Dollar Near Highest Since 2006 on Bernanke Warnings, Jobs Data

March 4 (Bloomberg) -- The dollar traded near the highest level since April 2006 against six of the major currencies after Federal Reserve Chairman Ben S. Bernanke said policy makers may need to expand aid to the banking system.

The U.S. currency may climb for a fifth day against the euro before a private sector survey today that may show the U.S. lost jobs for a 13th straight month in February, boosting demand for the dollar as a shelter from the financial crisis. The yen traded near the weakest since November against the dollar after Bank of Japan Governor Masaaki Shirakawa yesterday said the Japanese economy is worsening faster than the central bank expected, reducing the appeal of Japan’s currency.

“Bernanke is telling the public that the Fed and the government will act to support the banking system, which is a support for the U.S. dollar,” said Susumu Kato, chief economist in Tokyo at Calyon Securities, a unit of France’s Credit Agricole SA. “Stronger initiatives by the U.S. will be the driving force of currency markets.”

The dollar climbed to $1.2530 per euro as of 8:16 a.m. in Tokyo from $1.2561 late in New York yesterday. The yen was at 123.35 per euro from 123.31. The U.S. currency rose to 98.44 from 98.16 yen.

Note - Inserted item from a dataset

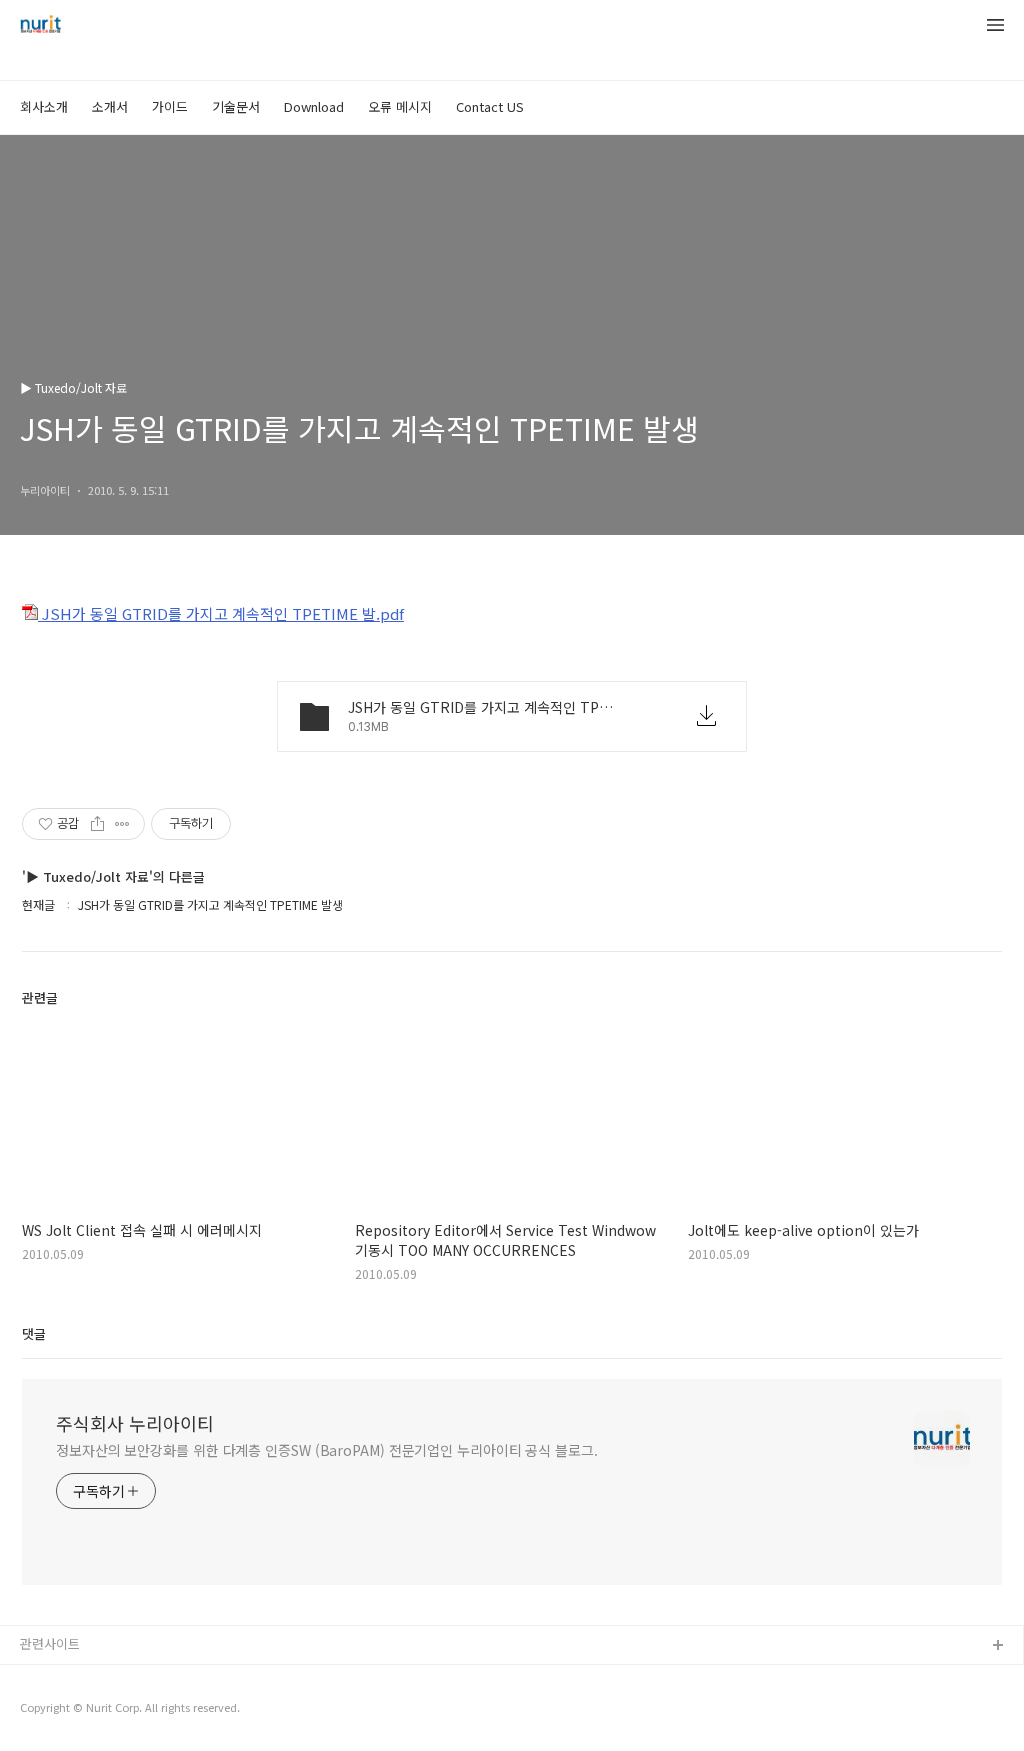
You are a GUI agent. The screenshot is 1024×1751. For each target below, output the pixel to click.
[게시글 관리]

The Dollar Index, which the ICE uses to track the greenback versus the euro, yen, pound, Swiss franc, Canadian dollar and Swedish krona, gained as much as 0.4 percent yesterday to 89.327, the highest level since April 2006, as investors took refuge in the world’s reserve currency.

‘Uncertainty’

“The dollar should continue to remain supported as the health of the financial system remains in doubt and investor uncertainty continues,’ Brian Kim, a currency strategist at UBS AG in Stamford, Connecticut, wrote in a research note yesterday.

Policy makers may need to expand aid to the banking system beyond the $700 billion already approved and take other measures even at the cost of soaring fiscal deficits, Bernanke said yesterday in testimony prepared for the Senate Budget Committee.

“Without a reasonable degree of financial stability, a sustainable recovery will not occur,” Bernanke said yesterday in testimony prepared for the Senate Budget Committee. “Although progress has been made on the financial front since last fall, more needs to be done.”

Companies in the U.S. cut an estimated 630,000 jobs in February, economists surveyed by Bloomberg News predict the ADP Employer Services gauge will show today. U.S. pending home resales decreased 7.7 percent in January, more than twice the 3.5 percent drop forecast by economists, the National Association of Realtors reported yesterday in Washington.

“The worse things get, the better the dollar does,” said Shaun Osborne, chief currency strategist at TD Securities Inc. in Toronto. “The dollar is still the preferred safe haven in the currency market.”